Just to follow up on this - the service seems to have returned to normal for now. The best I can guess is that it was swamped with requests and just not able to keep up for a day or so there. Unfortunately the access.log file was not being retained; I've restored that so hopefully I can have a better idea what's going on when something like this happens next time. If anybody has good suggestions for how to monitor toolforge web services in kubernetes I'd definitely be interested!

   Arthur

On Tue, Dec 17, 2019 at 9:21 PM Arthur Smith <arthurpsmith@gmail.com> wrote:
Thanks! One response to your questions below...

On Tue, Dec 17, 2019 at 6:18 PM Bryan Davis <bd808@wikimedia.org> wrote:
On Tue, Dec 17, 2019 at 1:50 PM Arthur Smith <arthurpsmith@gmail.com> wrote:
> [...]

> I run the wikidata author-disambiguator - https://tools.wmflabs.org/author-disambiguator/ - and since a few hours ago it seems to be constantly freezing. I've restarted it 3 times today already. It runs ok for a few minutes, but then at some point when I try to connect it just hangs forever. I've waited up to 30 minutes on a page that should respond in seconds, and gotten nothing back.

Does this page have dependencies on file system access? databases?
external api calls?


File system access only in the sense that it needs to read php page and library files, and the web server writes to log files. It does use its own database in the "tools" database server, but I experienced the problem even with pages that don't touch the database - even with just a bare "phpinfo()" call. I'm going to check access logs to see if something might be tying up all the php fastcgi processes for some reason. Except when I look at them via kubectl exec the processes seem to always be asleep (looking at /proc/xxx/status).

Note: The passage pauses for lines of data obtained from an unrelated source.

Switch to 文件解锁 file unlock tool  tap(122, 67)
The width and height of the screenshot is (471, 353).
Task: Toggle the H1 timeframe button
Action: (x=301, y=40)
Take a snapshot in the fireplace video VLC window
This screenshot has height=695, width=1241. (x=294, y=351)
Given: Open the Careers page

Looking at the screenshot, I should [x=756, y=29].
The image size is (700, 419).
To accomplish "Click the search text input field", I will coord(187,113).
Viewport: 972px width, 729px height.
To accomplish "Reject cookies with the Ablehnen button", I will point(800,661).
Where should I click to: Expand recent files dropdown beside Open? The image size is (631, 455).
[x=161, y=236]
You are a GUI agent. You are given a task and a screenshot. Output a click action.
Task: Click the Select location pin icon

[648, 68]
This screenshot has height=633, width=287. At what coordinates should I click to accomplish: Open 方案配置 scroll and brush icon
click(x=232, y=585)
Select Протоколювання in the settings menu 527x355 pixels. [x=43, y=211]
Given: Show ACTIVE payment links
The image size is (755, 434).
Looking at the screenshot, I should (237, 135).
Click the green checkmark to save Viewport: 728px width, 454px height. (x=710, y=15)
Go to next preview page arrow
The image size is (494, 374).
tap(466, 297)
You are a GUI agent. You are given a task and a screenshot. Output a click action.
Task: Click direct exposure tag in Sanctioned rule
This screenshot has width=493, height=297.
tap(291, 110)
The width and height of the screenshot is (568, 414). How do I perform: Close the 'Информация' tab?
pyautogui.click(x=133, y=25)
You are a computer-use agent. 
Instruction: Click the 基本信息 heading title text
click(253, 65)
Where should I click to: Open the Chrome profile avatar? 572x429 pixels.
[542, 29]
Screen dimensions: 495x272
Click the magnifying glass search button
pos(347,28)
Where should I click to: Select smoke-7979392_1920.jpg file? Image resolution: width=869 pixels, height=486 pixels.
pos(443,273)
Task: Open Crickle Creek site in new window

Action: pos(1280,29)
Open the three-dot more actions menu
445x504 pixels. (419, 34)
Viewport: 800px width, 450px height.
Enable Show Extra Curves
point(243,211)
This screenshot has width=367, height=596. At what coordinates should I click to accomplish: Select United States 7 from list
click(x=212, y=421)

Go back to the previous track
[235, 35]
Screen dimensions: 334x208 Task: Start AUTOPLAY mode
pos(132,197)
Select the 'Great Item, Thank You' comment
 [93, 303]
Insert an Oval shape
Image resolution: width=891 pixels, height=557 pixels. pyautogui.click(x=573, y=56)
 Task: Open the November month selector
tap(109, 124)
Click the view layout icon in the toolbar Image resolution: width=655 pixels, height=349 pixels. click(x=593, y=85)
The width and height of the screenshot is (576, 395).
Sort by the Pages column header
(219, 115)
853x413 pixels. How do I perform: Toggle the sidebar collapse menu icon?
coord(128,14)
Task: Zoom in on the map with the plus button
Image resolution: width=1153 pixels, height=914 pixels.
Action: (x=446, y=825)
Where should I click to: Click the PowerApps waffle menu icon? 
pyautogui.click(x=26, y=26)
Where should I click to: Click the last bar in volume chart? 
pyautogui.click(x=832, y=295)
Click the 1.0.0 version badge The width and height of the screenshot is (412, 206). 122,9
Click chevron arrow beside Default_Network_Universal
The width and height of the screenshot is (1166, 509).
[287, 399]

Most of the time spent normally in responding to requests with these pages is in various Wikidata API calls, so if those were much slower for some reason that might also be a cause - but I wouldn't have thought just restarting the server would speed things up again (for a few minutes) if that was the problem. I can't do any more on it today but will be looking into this more tomorrow (Wednesday) morning...

    Arthur